As with any fighting game, the meat is in the actual fighting. Along with the normal high, mid, and low attacks that are fundamentals of 3D fighters, DOA incorporates a hold mechanic, where if timed correctly allows one to punish a predictable blockstring. Press too much of one type of move and an opponent can easily hold you to death. In order to avoid these, carefully delaying your attacks can bait out these holds which makes for heavy mind games.

Visually, the models are relatively unchanged, but still look gorgeous. The infamous “DOA” breast physics are also tone downed to avoid any sort of “distraction” while pummeling each other with a flurry of punches and kicks (which can also be reduced even more in the options). Hit effects sound deep and satisfying as are the cues for all the bounces and critical stuns allowing one to juggle and crumple effortlessly. Danger Zones adds a dynamic touch to the game that can turn the tides in a fight very quickly. There’s something about knocking someone off a high rise temple that feels immensely satisfying. Little touches like dirt and sweat on your characters as the fight progresses adds a lot of life and character to the fighters as they often breath heavily by the post-fight selection menu.

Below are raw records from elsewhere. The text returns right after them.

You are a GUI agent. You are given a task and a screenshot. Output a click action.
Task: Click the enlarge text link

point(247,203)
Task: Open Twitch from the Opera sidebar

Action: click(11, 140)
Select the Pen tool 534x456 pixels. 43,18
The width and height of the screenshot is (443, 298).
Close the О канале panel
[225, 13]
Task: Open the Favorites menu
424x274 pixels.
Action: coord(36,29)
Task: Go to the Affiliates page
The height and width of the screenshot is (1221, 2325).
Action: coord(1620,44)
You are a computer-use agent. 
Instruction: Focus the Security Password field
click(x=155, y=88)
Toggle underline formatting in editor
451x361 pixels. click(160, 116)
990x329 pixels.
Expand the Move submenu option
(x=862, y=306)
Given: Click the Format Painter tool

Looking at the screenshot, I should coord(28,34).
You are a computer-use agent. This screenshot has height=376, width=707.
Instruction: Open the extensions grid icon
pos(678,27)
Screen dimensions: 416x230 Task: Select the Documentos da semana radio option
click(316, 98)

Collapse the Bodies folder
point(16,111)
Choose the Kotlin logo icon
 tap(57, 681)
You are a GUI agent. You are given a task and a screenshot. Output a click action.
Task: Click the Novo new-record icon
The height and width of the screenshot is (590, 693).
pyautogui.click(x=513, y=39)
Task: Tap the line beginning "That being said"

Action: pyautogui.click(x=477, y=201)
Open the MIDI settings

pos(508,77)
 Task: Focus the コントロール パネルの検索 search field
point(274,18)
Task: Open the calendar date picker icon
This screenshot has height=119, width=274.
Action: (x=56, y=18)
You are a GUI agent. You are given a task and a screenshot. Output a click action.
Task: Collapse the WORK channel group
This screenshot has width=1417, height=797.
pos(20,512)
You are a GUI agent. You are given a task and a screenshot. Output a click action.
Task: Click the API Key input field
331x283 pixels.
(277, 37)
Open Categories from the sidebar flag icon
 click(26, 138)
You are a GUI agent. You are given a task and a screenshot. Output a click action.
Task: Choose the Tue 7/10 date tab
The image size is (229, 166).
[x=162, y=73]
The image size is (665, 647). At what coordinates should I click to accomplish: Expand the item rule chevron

If there was something to complain about DOA5U, its that the story mode tries too hard to come off as meaningful at all. The timeline takes you through all the character’s little arcs, but much of the cinematic are often uninteresting and merely just an excuse to just set up the fights. Because it is basically the same, the new characters do not have their own little story to play through unfortunately. They’re good for a first playthrough, but beyond that it is nothing but filler conversations.

There are a lot of things to like about DOA5U, while it does not add anything new in the way of story, there are a wealth of new options and modes for new or returning DOA players. The tutorial and training mode is one of the most robust of any fighters I’ve seen recently (Its 2D equivalent would be SkullGirls). Temco does certainly want players to evolve pass the mash-all-the-buttons phase. Most, if not all of game play bugs have been patched out allowing for a true DOA5 experience.

I still believe that a $40 price tag is a bit too excessive for those that already bought the original DOA5 (there’s no DLC update like SFIV’s Arcade Edition). For those that do not want to invest in the ultimate version, fear not as TEMCO has a free slimmed-down version known as Dead or Alive 5 Ultimate: Core Fighters. It is essentially everything except the story mode and 4 characters (Kasumi, Ayane, Hayate, and Ryu) unlocked from the start with additional characters unlockable at $4 each. That said, it’s been a long time for DOA since 4 was released as a 360 launch title, but DOA5 Ultimate is the definitive Dead or Alive experience.